--- Begin ---
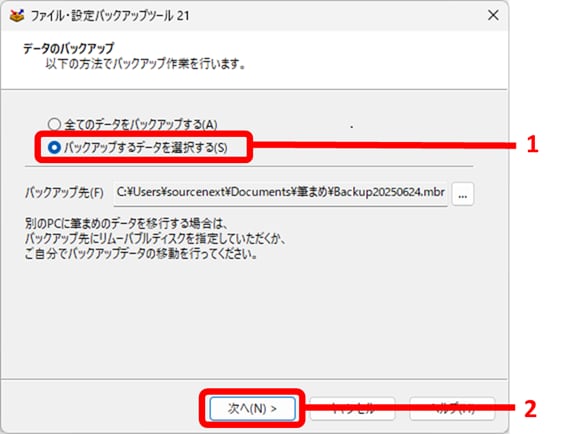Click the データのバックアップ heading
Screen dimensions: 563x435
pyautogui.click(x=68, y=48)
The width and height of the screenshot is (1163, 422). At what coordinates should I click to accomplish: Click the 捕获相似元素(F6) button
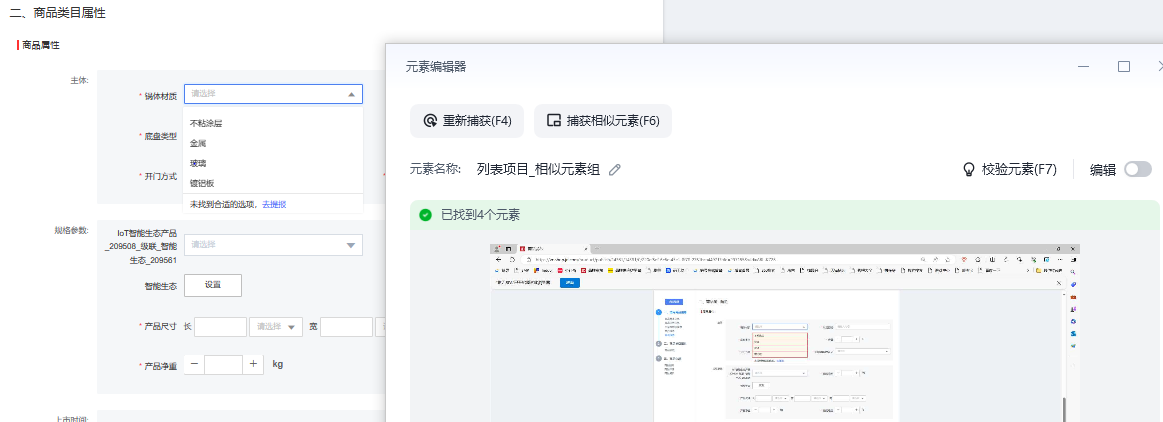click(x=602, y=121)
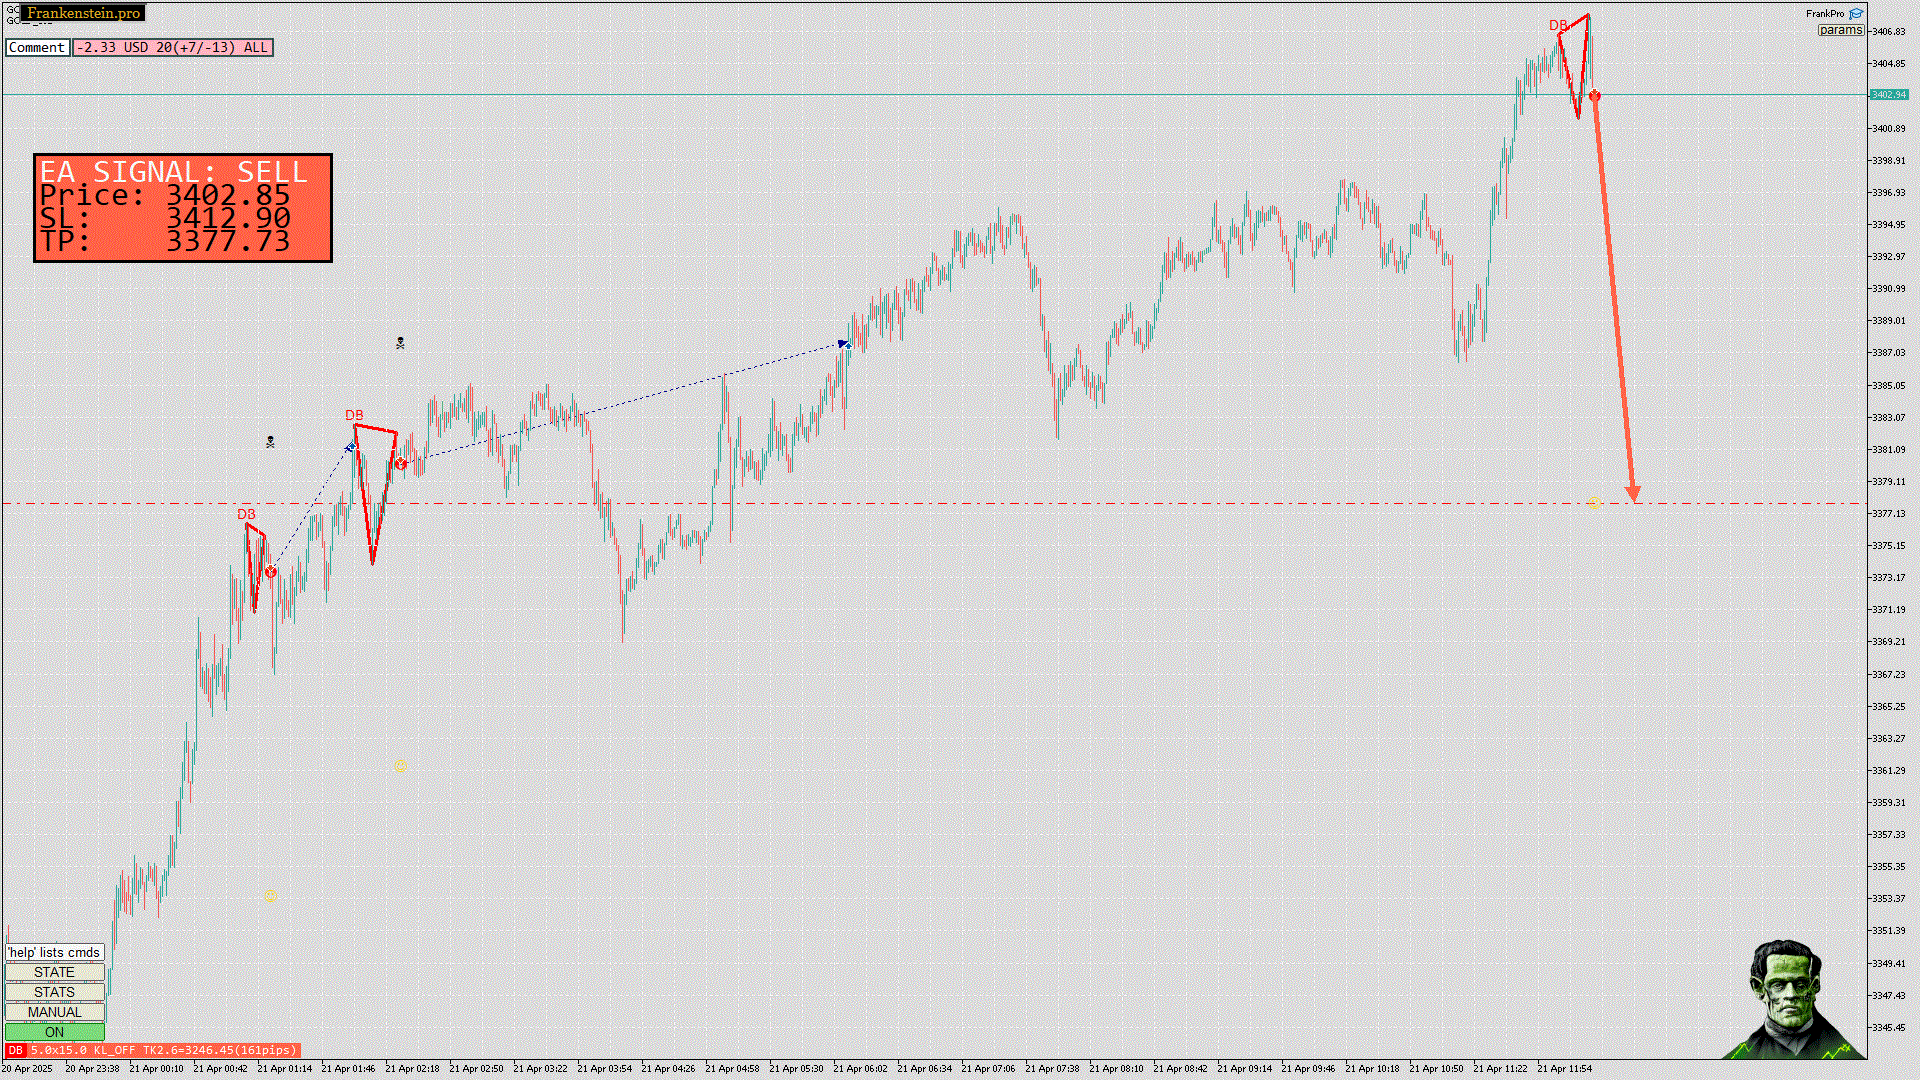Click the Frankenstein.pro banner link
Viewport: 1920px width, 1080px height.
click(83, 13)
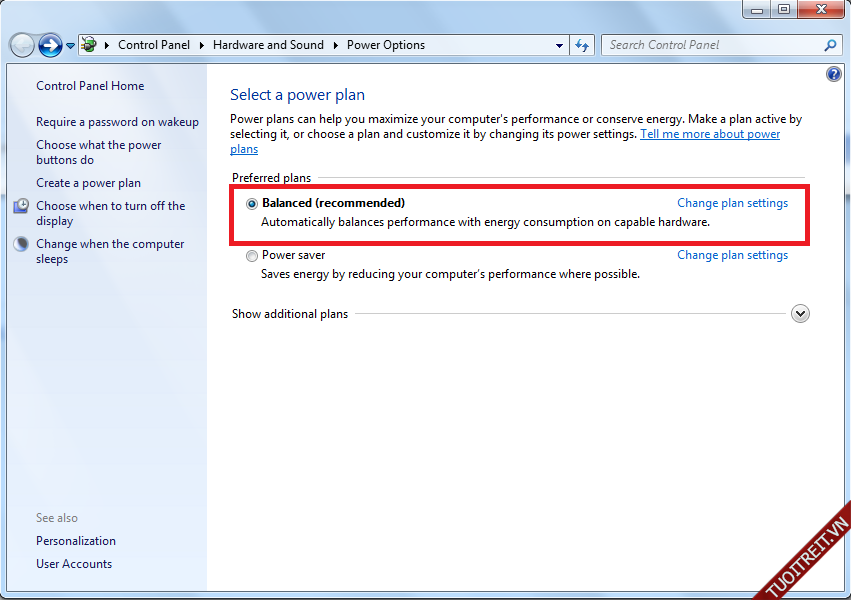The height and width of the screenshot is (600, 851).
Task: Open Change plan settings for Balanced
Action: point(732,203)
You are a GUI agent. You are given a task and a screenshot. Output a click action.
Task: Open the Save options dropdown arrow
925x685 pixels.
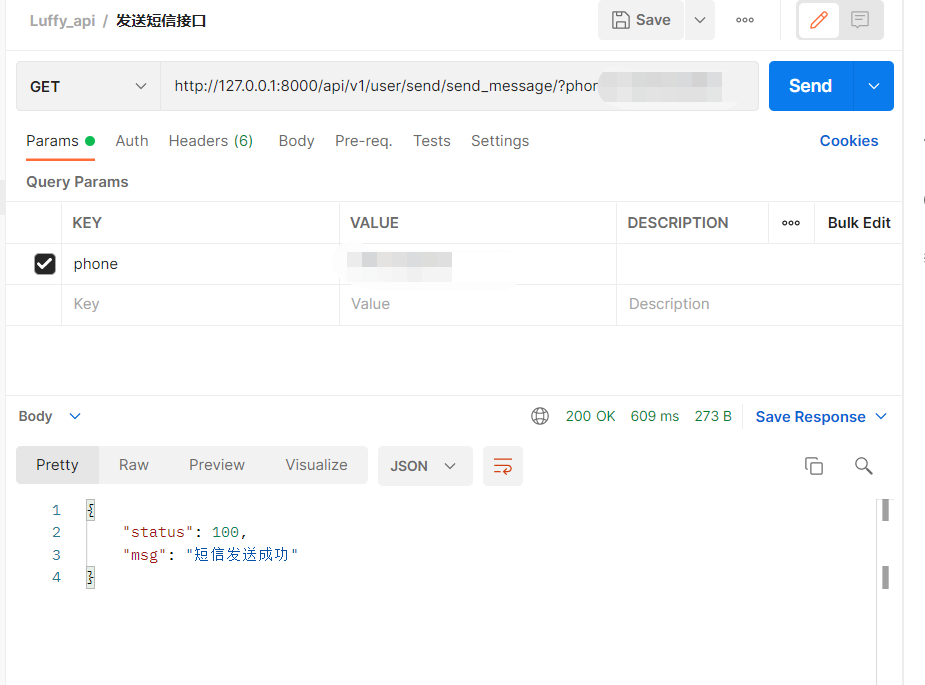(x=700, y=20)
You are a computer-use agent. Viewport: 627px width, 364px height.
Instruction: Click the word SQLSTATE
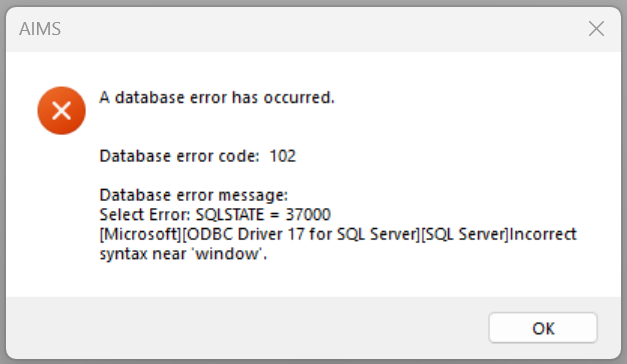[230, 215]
--- End ---
Please repeat every row above word for word, leaving out the pictures.

Click the データのバックアップ heading
Screen dimensions: 563x435
pyautogui.click(x=68, y=48)
The width and height of the screenshot is (1163, 422). At what coordinates should I click to accomplish: Click the 捕获相似元素(F6) button
click(x=602, y=121)
Click the Frankenstein.pro banner link
Viewport: 1920px width, 1080px height.
click(83, 13)
The height and width of the screenshot is (600, 851).
Task: Open Change plan settings for Balanced
Action: point(732,203)
You are a GUI agent. You are given a task and a screenshot. Output a click action.
Task: Open the Save options dropdown arrow
925x685 pixels.
(x=700, y=20)
You are a computer-use agent. Viewport: 627px width, 364px height.
Instruction: Click the word SQLSTATE
[230, 215]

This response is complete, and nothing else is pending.